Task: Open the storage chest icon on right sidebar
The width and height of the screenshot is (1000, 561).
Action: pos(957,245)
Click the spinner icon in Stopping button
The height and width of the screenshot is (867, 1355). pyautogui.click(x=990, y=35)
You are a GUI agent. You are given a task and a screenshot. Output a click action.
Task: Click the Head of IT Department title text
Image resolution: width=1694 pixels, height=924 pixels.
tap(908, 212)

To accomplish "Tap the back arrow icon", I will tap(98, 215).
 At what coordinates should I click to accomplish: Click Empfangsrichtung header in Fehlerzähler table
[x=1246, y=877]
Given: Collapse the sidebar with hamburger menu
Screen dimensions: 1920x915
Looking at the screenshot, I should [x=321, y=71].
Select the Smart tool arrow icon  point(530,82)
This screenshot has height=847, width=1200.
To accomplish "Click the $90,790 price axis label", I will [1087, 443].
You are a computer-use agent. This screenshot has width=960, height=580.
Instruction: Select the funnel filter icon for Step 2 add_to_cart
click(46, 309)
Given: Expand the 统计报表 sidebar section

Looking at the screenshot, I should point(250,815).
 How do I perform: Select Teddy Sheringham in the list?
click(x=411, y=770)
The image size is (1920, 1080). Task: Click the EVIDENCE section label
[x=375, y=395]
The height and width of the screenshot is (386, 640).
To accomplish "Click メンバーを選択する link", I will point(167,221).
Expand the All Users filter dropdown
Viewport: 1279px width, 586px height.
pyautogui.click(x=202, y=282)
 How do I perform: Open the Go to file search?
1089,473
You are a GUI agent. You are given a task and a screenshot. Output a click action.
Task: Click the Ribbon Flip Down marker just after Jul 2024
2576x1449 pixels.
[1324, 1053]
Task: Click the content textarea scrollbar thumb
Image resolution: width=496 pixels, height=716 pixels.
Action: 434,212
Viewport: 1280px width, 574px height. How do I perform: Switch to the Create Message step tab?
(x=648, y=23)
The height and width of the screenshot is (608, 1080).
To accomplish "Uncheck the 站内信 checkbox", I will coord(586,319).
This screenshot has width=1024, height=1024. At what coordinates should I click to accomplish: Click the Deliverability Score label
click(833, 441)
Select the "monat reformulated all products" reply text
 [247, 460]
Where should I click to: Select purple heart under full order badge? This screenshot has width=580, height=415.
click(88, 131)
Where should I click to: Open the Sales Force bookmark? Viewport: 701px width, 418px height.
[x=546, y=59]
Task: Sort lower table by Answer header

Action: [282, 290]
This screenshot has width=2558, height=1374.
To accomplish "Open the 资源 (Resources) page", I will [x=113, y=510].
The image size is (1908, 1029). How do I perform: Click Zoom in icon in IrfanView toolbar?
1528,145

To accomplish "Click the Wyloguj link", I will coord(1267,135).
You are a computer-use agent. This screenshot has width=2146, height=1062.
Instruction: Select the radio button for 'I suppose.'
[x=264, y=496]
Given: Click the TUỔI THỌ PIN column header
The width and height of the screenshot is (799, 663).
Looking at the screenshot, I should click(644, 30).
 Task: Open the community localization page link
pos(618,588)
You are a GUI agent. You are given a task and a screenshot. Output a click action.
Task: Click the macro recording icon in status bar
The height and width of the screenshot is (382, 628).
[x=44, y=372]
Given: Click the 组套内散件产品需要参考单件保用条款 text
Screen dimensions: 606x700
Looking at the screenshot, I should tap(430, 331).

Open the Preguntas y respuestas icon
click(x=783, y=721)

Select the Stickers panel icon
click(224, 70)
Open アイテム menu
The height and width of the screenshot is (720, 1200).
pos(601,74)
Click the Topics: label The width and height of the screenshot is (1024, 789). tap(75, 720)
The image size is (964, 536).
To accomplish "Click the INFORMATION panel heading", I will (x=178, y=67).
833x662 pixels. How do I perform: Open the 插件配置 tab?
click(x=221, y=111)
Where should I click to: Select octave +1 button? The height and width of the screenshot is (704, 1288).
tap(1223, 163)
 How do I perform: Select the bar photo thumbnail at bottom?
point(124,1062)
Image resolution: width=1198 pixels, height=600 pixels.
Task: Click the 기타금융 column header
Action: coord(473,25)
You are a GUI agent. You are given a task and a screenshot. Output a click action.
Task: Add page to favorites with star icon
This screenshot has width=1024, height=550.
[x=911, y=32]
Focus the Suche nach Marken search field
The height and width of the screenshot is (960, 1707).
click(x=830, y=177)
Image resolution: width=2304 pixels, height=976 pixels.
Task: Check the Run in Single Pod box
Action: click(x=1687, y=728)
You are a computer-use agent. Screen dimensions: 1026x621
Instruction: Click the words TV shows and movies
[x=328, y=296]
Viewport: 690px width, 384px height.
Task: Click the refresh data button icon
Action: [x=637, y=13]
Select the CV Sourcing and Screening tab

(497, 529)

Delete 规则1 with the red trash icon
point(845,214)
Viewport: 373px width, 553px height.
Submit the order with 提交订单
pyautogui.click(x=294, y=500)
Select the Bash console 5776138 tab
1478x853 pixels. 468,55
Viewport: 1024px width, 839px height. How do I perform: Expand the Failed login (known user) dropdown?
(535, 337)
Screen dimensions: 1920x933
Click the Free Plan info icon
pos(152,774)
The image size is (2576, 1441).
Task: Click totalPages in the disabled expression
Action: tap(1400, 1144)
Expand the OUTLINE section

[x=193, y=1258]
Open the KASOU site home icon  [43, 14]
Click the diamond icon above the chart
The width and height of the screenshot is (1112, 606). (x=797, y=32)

------

Copy all the lines in the records above without any changes.

Task: Open the storage chest icon on right sidebar
The width and height of the screenshot is (1000, 561).
Action: pos(957,245)
Click the spinner icon in Stopping button
The height and width of the screenshot is (867, 1355). pyautogui.click(x=990, y=35)
You are a GUI agent. You are given a task and a screenshot. Output a click action.
Task: Click the Head of IT Department title text
Image resolution: width=1694 pixels, height=924 pixels.
tap(908, 212)

To accomplish "Tap the back arrow icon", I will tap(98, 215).
 At what coordinates should I click to accomplish: Click Empfangsrichtung header in Fehlerzähler table
[x=1246, y=877]
Given: Collapse the sidebar with hamburger menu
Screen dimensions: 1920x915
Looking at the screenshot, I should [x=321, y=71].
Select the Smart tool arrow icon  point(530,82)
This screenshot has height=847, width=1200.
To accomplish "Click the $90,790 price axis label", I will [1087, 443].
You are a computer-use agent. This screenshot has width=960, height=580.
Instruction: Select the funnel filter icon for Step 2 add_to_cart
click(46, 309)
Given: Expand the 统计报表 sidebar section

Looking at the screenshot, I should point(250,815).
 How do I perform: Select Teddy Sheringham in the list?
click(x=411, y=770)
The image size is (1920, 1080). Task: Click the EVIDENCE section label
[x=375, y=395]
The height and width of the screenshot is (386, 640).
To accomplish "Click メンバーを選択する link", I will point(167,221).
Expand the All Users filter dropdown
Viewport: 1279px width, 586px height.
pyautogui.click(x=202, y=282)
 How do I perform: Open the Go to file search?
1089,473
You are a GUI agent. You are given a task and a screenshot. Output a click action.
Task: Click the Ribbon Flip Down marker just after Jul 2024
2576x1449 pixels.
[1324, 1053]
Task: Click the content textarea scrollbar thumb
Image resolution: width=496 pixels, height=716 pixels.
Action: 434,212
Viewport: 1280px width, 574px height. How do I perform: Switch to the Create Message step tab?
(x=648, y=23)
The height and width of the screenshot is (608, 1080).
To accomplish "Uncheck the 站内信 checkbox", I will coord(586,319).
This screenshot has width=1024, height=1024. At what coordinates should I click to accomplish: Click the Deliverability Score label
click(833, 441)
Select the "monat reformulated all products" reply text
 [247, 460]
Where should I click to: Select purple heart under full order badge? This screenshot has width=580, height=415.
click(88, 131)
Where should I click to: Open the Sales Force bookmark? Viewport: 701px width, 418px height.
[x=546, y=59]
Task: Sort lower table by Answer header

Action: [282, 290]
This screenshot has width=2558, height=1374.
To accomplish "Open the 资源 (Resources) page", I will [x=113, y=510].
The image size is (1908, 1029). How do I perform: Click Zoom in icon in IrfanView toolbar?
1528,145

To accomplish "Click the Wyloguj link", I will coord(1267,135).
You are a computer-use agent. This screenshot has width=2146, height=1062.
Instruction: Select the radio button for 'I suppose.'
[x=264, y=496]
Given: Click the TUỔI THỌ PIN column header
The width and height of the screenshot is (799, 663).
Looking at the screenshot, I should click(644, 30).
 Task: Open the community localization page link
pos(618,588)
You are a GUI agent. You are given a task and a screenshot. Output a click action.
Task: Click the macro recording icon in status bar
The height and width of the screenshot is (382, 628).
[x=44, y=372]
Given: Click the 组套内散件产品需要参考单件保用条款 text
Screen dimensions: 606x700
Looking at the screenshot, I should tap(430, 331).

Open the Preguntas y respuestas icon
click(x=783, y=721)

Select the Stickers panel icon
click(224, 70)
Open アイテム menu
The height and width of the screenshot is (720, 1200).
pos(601,74)
Click the Topics: label The width and height of the screenshot is (1024, 789). tap(75, 720)
The image size is (964, 536).
To accomplish "Click the INFORMATION panel heading", I will (x=178, y=67).
833x662 pixels. How do I perform: Open the 插件配置 tab?
click(x=221, y=111)
Where should I click to: Select octave +1 button? The height and width of the screenshot is (704, 1288).
tap(1223, 163)
 How do I perform: Select the bar photo thumbnail at bottom?
point(124,1062)
Image resolution: width=1198 pixels, height=600 pixels.
Task: Click the 기타금융 column header
Action: coord(473,25)
You are a GUI agent. You are given a task and a screenshot. Output a click action.
Task: Add page to favorites with star icon
This screenshot has width=1024, height=550.
[x=911, y=32]
Focus the Suche nach Marken search field
The height and width of the screenshot is (960, 1707).
click(x=830, y=177)
Image resolution: width=2304 pixels, height=976 pixels.
Task: Check the Run in Single Pod box
Action: click(x=1687, y=728)
You are a computer-use agent. Screen dimensions: 1026x621
Instruction: Click the words TV shows and movies
[x=328, y=296]
Viewport: 690px width, 384px height.
Task: Click the refresh data button icon
Action: [x=637, y=13]
Select the CV Sourcing and Screening tab

(497, 529)

Delete 规则1 with the red trash icon
point(845,214)
Viewport: 373px width, 553px height.
Submit the order with 提交订单
pyautogui.click(x=294, y=500)
Select the Bash console 5776138 tab
1478x853 pixels. 468,55
Viewport: 1024px width, 839px height. How do I perform: Expand the Failed login (known user) dropdown?
(535, 337)
Screen dimensions: 1920x933
Click the Free Plan info icon
pos(152,774)
The image size is (2576, 1441).
Task: Click totalPages in the disabled expression
Action: tap(1400, 1144)
Expand the OUTLINE section

[x=193, y=1258]
Open the KASOU site home icon  [43, 14]
Click the diamond icon above the chart
The width and height of the screenshot is (1112, 606). (x=797, y=32)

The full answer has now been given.